An NIH Map Viewer Test Case: A topic search for “software”

In the NIH Map Viewer (at, when users enter a search term in the topic window, a dropdown menu appears listing several possible topics containing that term. For example, “software” produces two possible bags of words, one of which begins with “software database bioinformatics web tool resource annotation visualization….” After selecting this topic and setting a threshold for recovering only the best topic matches (in this case the default 20 percent was used)—a search generates a list of 594 grants, all marked on the map with pushpins (as shown on the following page). Users can change the pushpin coloring to represent institute, funding level, or a number of other categories. At the same time, these categories are displayed as a bar chart in a separate window. An additional window lists similar topics and users can drill down into a particular topic using the “topic info” button, which opens a separate page. There, users are given a wealth of information—including co-occurring topics, similar topics, and a list of grants—to help them evaluate whether the topic lives up to their expectations. For example, the topic info page for the map shown here helps the user ponder, for example, “Is this topic really about software development?”


By comparison, a keyword search for “software” in NIH RePORTER produces a list of 3823 grants. “You’re pulling everything and there’s no way to really focus it,” Talley notes.

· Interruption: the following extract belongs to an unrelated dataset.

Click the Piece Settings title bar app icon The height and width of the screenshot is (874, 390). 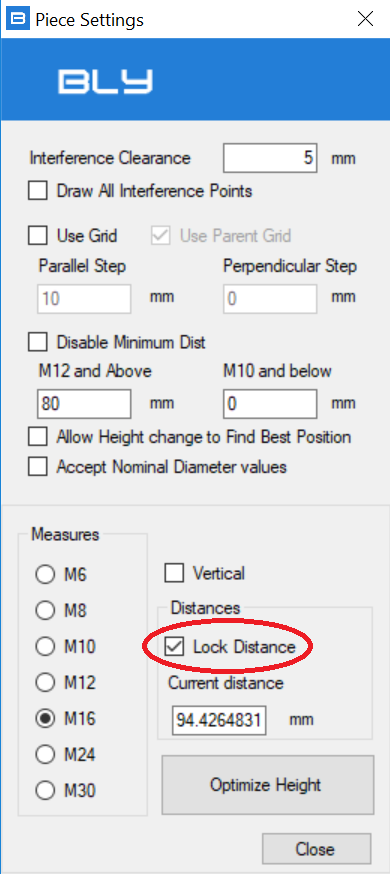18,20

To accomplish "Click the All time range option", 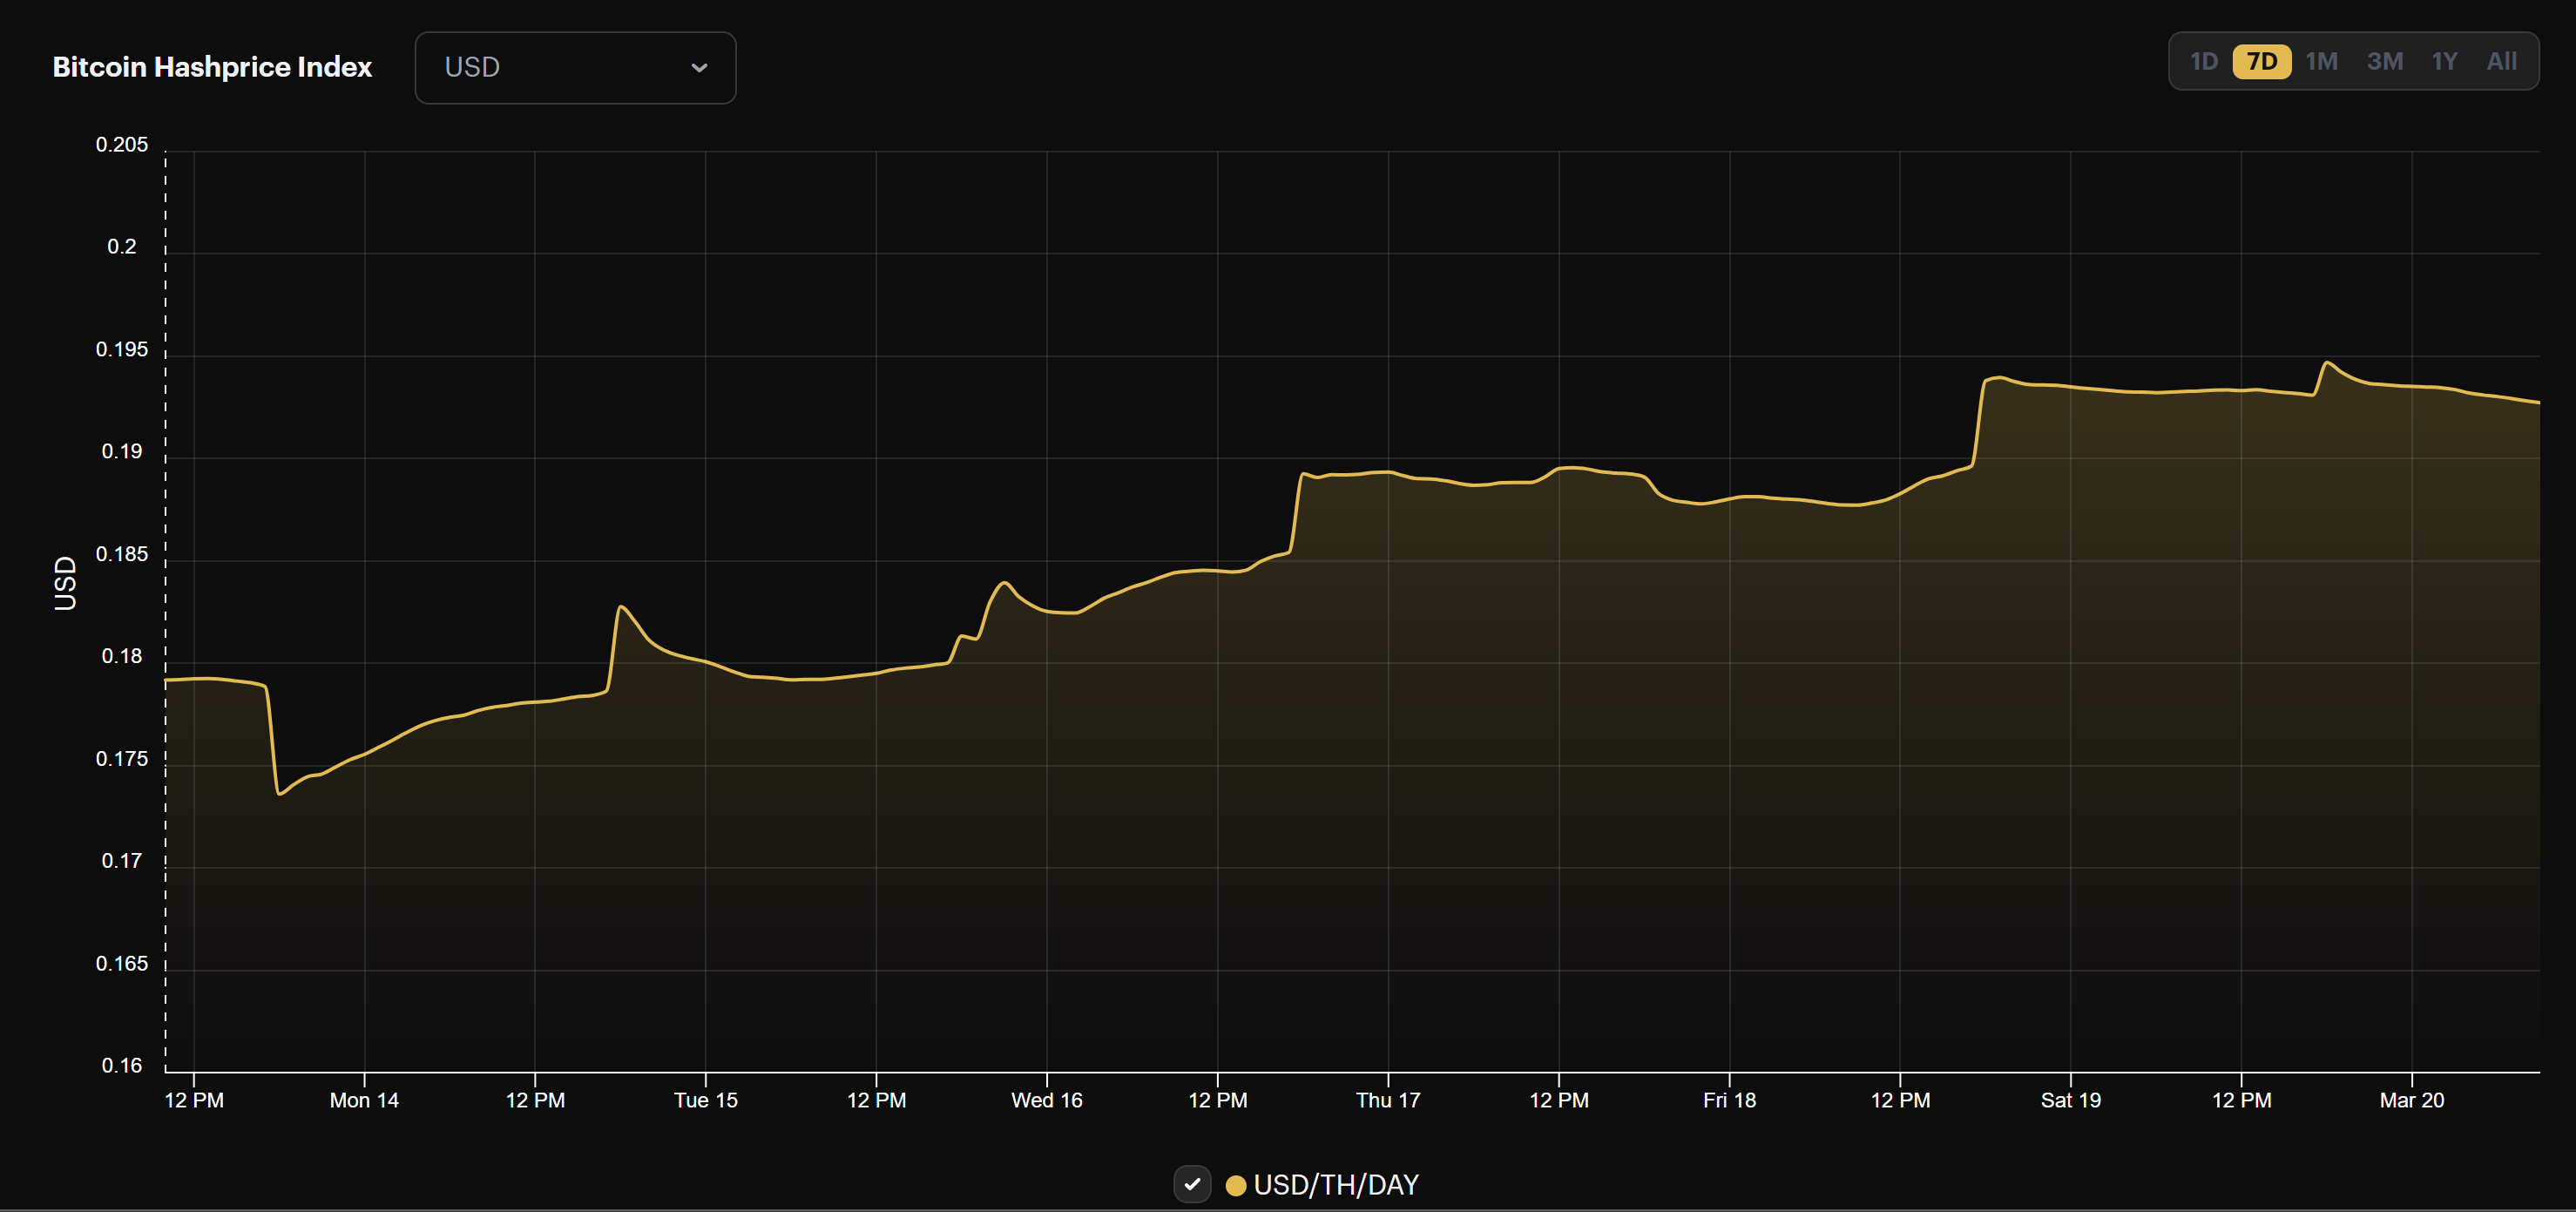I will pos(2501,61).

Users can also come to directly from a RePORTER search using the “Links” tab. Each grant from the search is displayed as a pushpin. Zooming in and scrolling over each pushpin identifies each grant by name. If a search produces only a handful of grants, the RePORTER’s list might be adequate, Talley notes. “But when you start talking about hundreds, a list becomes intractable, and you need a way to organize the information,” he says. “Our statistical analysis of this layout algorithm suggests that it’s tuned to perform especially well when you start getting a hundred or more documents, which is where clustering becomes really useful.”


Talley and his colleagues are also continuing to improve the NIH Map Viewer. For example, it’s now possible to save and share a search as a link; and in the bar chart, users can turn different categories on or off. Talley’s team is also generating a map based on similarities between grants and publications that cite NIH grants. The combined map of grants and publications has higher resolution, Talley says. “The overall quantitative performance improves, and we get more clusters in places where we know we want more clusters.” He hopes to release the new map in a few months.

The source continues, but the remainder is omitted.